Churches and religious schools do the same. They invent rules God never gave. Their hope is that in the multitude of regulations, they will keep people out of trouble.

It seems that many people are convinced that causing others to feel guilty for all the ways we fail to keep their rules, and then threatening them with judgment is what will make us change.

Laws. Why laws?

When did we become a nation of such law-creators? What has happened that we who believe each person can do what they wish as long as they don’t hurt anyone assert absolute and inviolable rules that are above question? Why do we who despise judgy people excoriate anyone who steps out of line with our rules?

Today I will begin a series of posts about laws and rules and judgments – about absolutes and justice and character formation. I will ask:

  • Where do morals come from?
  • What is the basis of law?
  • How do we know if there are absolutes?
  • Can we change people by weighing them down with rules and penalizing them for breaking them?

A Christian Mind and Laws

woman in dress holding sword figurine

I will write as someone who sees the world and life through the lens of God’s revelation. As much as I can I will seek to think God’s thoughts based on God’s words.

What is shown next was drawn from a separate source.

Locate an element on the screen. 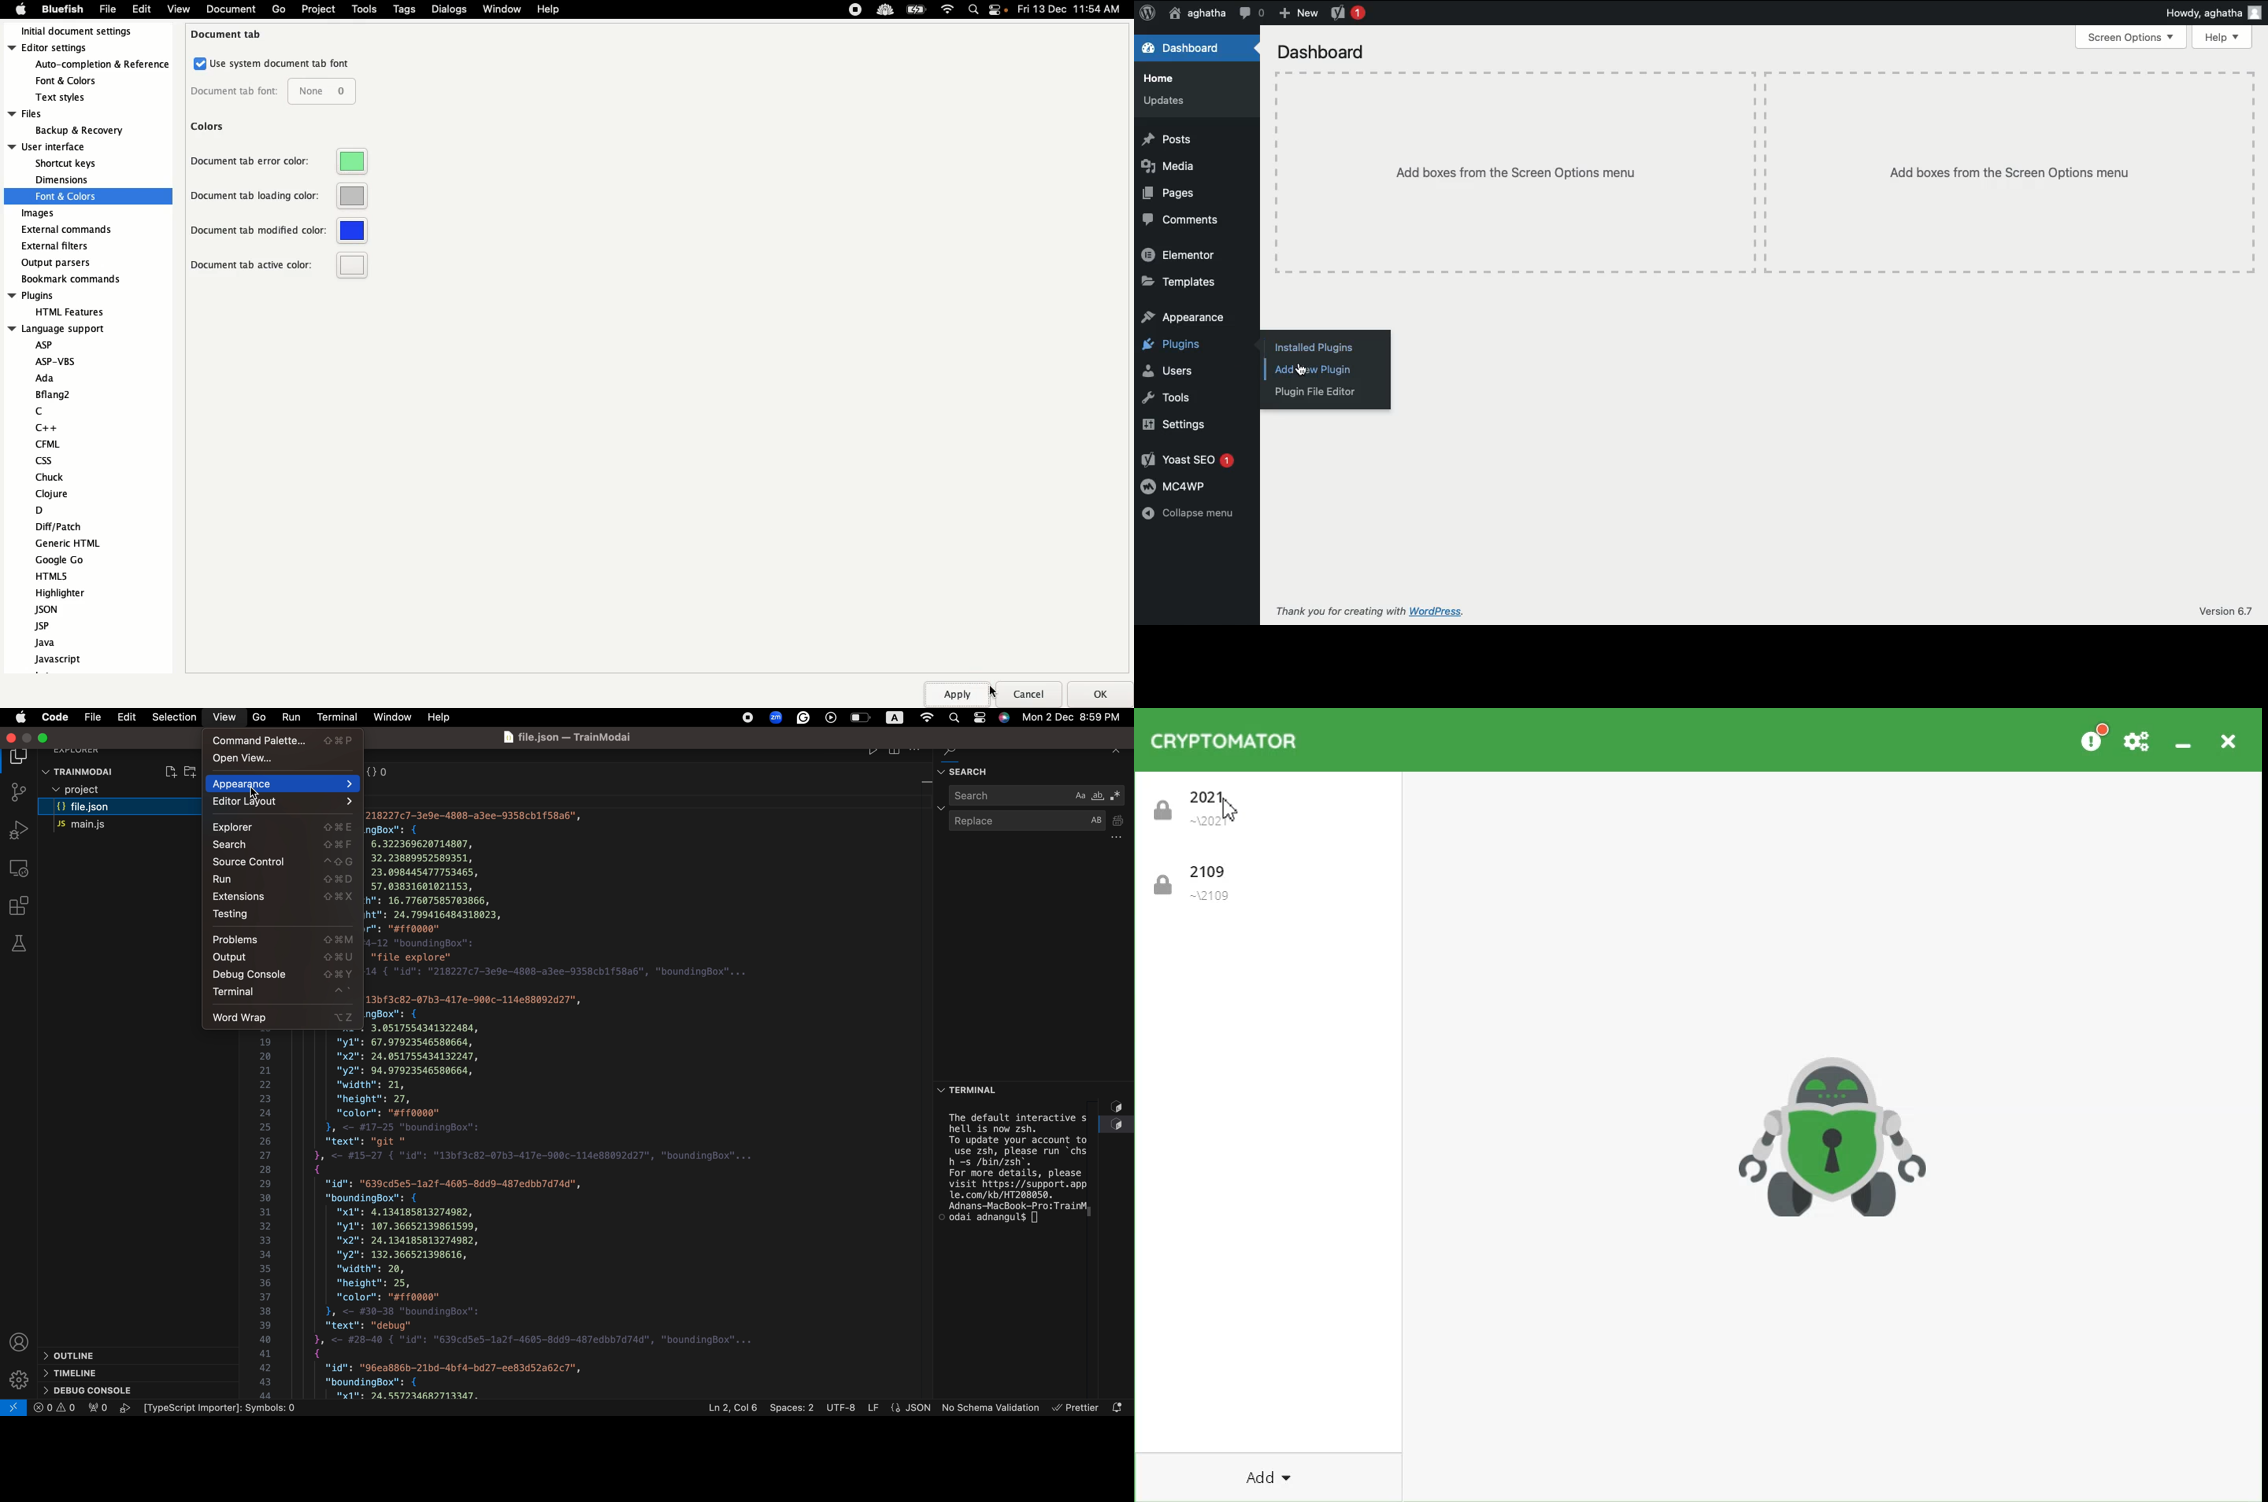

We will look at the foundation of law, the value of law, and the limits of law.

At some point we will look at the sum of all of God’s law: the ten commandments. You know them — they are the rules we want everyone else to keep while we are free to ignore them.

I think it is obvious.

Everyone believes in rules – their rules.

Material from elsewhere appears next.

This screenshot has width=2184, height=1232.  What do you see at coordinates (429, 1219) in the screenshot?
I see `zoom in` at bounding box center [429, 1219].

Everyone believes in absolutes – their absolutes.

Everyone believes in judgment – their judgment.

So how do we determine what is true and right?

There are only two options: either we are left with a national wrestling match in which people aspire to power to impose their laws, their absolutes, and their judgments on the rest, or there is a source of fixed and absolute law and morals that are universal to which we all give honor.